Legendary fund manager Li Lu (who Charlie Munger backed) once said, ‘The biggest investment risk is not the volatility of prices, but whether you will suffer a permanent loss of capital.’ So it might be obvious that you need to consider debt, when you think about how risky any given stock is, because too much debt can sink a company. Importantly, Select Interior Concepts, Inc. (NASDAQ:SIC) does carry debt. But the real question is whether this debt is making the company risky.
When Is Debt Dangerous?
Debt assists a business until the business has trouble paying it off, either with new capital or with free cash flow. Ultimately, if the company can’t fulfill its legal obligations to repay debt, shareholders could walk away with nothing. However, a more common (but still painful) scenario is that it has to raise new equity capital at a low price, thus permanently diluting shareholders. Of course, plenty of companies use debt to fund growth, without any negative consequences. The first thing to do when considering how much debt a business uses is to look at its cash and debt together.

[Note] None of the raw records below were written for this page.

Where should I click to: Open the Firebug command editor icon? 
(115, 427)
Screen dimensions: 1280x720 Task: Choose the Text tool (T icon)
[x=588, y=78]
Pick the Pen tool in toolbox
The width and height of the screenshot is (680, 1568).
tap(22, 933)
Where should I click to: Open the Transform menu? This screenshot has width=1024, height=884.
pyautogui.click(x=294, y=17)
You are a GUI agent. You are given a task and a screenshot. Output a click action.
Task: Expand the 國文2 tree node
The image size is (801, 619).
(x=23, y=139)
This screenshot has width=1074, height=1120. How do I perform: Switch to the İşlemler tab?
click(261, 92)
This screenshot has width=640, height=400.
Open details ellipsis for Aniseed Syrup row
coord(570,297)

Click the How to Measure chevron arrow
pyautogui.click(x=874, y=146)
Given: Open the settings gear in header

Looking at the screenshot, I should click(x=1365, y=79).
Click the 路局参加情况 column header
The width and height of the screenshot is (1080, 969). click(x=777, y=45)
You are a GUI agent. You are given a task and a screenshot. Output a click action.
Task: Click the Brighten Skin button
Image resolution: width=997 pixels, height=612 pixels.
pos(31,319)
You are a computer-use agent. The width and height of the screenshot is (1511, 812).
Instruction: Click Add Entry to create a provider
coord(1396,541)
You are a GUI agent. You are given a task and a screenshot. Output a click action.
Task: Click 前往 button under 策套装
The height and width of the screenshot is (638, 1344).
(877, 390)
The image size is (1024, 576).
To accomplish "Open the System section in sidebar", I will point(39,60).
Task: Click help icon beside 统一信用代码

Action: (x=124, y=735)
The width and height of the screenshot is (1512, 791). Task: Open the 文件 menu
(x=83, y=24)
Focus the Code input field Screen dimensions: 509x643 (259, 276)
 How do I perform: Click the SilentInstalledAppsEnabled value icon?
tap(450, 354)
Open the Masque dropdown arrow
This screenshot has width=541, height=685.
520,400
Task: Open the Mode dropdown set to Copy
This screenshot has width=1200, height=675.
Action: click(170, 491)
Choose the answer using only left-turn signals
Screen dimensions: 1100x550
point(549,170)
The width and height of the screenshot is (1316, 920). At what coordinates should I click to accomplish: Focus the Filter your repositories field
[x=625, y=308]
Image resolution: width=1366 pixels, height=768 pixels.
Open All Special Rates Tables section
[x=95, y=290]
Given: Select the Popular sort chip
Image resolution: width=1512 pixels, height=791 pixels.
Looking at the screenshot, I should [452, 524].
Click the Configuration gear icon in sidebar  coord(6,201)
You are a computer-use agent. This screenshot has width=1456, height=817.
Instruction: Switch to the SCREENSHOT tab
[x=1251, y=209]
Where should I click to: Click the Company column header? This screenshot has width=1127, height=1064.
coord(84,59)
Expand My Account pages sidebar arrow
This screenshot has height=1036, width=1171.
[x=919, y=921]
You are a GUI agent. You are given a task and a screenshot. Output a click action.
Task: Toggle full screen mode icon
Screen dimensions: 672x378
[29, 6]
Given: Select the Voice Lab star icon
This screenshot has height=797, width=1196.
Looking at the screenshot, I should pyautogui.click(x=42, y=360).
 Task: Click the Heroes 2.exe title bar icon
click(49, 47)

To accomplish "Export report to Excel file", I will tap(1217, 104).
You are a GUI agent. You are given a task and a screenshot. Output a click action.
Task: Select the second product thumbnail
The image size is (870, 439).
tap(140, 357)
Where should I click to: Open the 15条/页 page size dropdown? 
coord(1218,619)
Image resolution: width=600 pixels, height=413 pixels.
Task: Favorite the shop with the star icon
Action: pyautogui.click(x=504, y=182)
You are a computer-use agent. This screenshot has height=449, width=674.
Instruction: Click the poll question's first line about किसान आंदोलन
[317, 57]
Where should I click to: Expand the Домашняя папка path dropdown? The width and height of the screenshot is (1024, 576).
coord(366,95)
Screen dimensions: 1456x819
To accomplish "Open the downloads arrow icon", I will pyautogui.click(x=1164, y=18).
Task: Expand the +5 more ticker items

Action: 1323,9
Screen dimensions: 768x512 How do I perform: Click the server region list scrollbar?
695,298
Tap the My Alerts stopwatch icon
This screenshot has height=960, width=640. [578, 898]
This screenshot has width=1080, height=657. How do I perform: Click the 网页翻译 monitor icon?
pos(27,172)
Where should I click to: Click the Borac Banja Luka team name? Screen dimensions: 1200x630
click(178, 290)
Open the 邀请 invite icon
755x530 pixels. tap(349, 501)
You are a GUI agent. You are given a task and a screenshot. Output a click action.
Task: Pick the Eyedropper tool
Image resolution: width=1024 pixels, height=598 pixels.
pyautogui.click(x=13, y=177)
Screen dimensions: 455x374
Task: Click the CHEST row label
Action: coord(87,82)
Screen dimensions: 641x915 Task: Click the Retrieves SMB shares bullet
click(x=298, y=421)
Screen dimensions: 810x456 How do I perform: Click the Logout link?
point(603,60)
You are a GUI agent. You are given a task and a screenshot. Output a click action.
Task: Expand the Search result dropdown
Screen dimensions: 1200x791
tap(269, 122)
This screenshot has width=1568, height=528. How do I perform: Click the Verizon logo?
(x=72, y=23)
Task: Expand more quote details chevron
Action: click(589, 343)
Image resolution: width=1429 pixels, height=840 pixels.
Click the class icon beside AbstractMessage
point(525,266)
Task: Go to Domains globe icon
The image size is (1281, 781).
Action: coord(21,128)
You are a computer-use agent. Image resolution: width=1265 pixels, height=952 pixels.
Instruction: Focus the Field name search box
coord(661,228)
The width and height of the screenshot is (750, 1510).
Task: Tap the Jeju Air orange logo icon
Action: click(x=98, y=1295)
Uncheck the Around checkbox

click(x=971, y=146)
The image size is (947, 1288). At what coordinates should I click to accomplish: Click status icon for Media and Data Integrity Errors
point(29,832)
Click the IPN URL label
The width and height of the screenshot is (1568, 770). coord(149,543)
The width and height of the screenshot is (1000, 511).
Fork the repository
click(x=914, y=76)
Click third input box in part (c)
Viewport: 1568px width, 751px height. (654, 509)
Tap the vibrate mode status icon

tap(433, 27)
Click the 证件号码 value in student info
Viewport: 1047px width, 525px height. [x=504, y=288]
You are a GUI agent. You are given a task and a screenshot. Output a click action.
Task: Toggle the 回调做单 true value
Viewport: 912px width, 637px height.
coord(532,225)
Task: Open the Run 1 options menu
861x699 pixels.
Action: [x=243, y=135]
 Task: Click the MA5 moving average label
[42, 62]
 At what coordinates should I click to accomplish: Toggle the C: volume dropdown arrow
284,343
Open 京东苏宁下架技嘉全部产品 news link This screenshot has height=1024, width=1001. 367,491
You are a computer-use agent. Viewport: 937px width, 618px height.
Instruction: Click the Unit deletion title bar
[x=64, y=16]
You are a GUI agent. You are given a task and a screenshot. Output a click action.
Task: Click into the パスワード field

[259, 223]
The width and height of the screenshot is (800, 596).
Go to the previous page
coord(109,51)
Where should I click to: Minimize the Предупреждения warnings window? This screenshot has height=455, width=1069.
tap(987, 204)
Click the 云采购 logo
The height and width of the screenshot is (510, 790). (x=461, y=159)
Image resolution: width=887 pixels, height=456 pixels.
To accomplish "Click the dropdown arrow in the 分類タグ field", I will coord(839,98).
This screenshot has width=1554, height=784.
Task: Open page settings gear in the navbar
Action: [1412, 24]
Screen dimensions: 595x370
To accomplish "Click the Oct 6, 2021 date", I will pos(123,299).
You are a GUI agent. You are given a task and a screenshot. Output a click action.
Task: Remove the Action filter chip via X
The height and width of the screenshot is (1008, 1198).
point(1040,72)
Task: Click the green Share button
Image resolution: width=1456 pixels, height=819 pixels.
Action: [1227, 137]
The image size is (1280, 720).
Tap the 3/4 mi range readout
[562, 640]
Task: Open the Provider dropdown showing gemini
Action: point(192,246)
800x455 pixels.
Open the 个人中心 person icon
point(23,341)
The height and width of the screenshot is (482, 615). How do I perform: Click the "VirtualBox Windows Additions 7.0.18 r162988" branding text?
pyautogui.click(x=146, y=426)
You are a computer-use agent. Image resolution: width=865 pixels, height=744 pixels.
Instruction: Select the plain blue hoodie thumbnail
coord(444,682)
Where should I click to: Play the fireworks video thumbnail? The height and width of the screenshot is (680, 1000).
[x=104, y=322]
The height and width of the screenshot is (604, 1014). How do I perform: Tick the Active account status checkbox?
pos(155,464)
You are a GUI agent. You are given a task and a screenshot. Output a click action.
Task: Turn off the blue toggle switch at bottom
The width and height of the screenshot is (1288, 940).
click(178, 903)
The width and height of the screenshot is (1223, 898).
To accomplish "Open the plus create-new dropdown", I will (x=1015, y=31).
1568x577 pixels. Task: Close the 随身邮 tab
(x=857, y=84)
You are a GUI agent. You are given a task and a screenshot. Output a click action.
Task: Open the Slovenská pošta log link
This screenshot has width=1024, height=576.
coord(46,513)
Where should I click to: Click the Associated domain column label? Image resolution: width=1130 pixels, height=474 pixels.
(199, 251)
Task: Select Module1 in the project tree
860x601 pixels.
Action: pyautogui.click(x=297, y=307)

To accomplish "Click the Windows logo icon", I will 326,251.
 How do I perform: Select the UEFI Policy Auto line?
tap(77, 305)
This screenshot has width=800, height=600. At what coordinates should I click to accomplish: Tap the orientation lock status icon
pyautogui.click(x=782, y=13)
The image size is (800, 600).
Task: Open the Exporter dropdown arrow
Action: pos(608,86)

How Much Debt Does Select Interior Concepts Carry?
As you can see below, Select Interior Concepts had US$157.1m of debt at March 2021, down from US$201.3m a year prior. However, it also had US$4.11m in cash, and so its net debt is US$153.0m.
How Strong Is Select Interior Concepts’ Balance Sheet?
The latest balance sheet data shows that Select Interior Concepts had liabilities of US$99.2m due within a year, and liabilities of US$151.4m falling due after that. Offsetting this, it had US$4.11m in cash and US$83.8m in receivables that were due within 12 months. So it has liabilities totalling US$162.7m more than its cash and near-term receivables, combined.
This deficit is considerable relative to its market capitalization of US$247.7m, so it does suggest shareholders should keep an eye on Select Interior Concepts’ use of debt. Should its lenders demand that it shore up the balance sheet, shareholders would likely face severe dilution.
We measure a company’s debt load relative to its earnings power by looking at its net debt divided by its earnings before interest, tax, depreciation, and amortization (EBITDA) and by calculating how easily its earnings before interest and tax (EBIT) cover its interest expense (interest cover). Thus we consider debt relative to earnings both with and without depreciation and amortization expenses.
Select Interior Concepts shareholders face the double whammy of a high net debt to EBITDA ratio (5.5), and fairly weak interest coverage, since EBIT is just 0.34 times the interest expense. The debt burden here is substantial. Even worse, Select Interior Concepts saw its EBIT tank 65% over the last 12 months. If earnings continue to follow that trajectory, paying off that debt load will be harder than convincing us to run a marathon in the rain. There’s no doubt that we learn most about debt from the balance sheet. But ultimately the future profitability of the business will decide if Select Interior Concepts can strengthen its balance sheet over time. So if you want to see what the professionals think, you might find this free report on analyst profit forecasts to be interesting.
Finally, while the tax-man may adore accounting profits, lenders only accept cold hard cash. So the logical step is to look at the proportion of that EBIT that is matched by actual free cash flow. Happily for any shareholders, Select Interior Concepts actually produced more free cash flow than EBIT over the last three years. That sort of strong cash conversion gets us as excited as the crowd when the beat drops at a Daft Punk concert.
On the face of it, Select Interior Concepts’s interest cover left us tentative about the stock, and its EBIT growth rate was no more enticing than the one empty restaurant on the busiest night of the year. But at least it’s pretty decent at converting EBIT to free cash flow; that’s encouraging. Looking at the balance sheet and taking into account all these factors, we do believe that debt is making Select Interior Concepts stock a bit risky. Some people like that sort of risk, but we’re mindful of the potential pitfalls, so we’d probably prefer it carry less debt. When analysing debt levels, the balance sheet is the obvious place to start. But ultimately, every company can contain risks that exist outside of the balance sheet.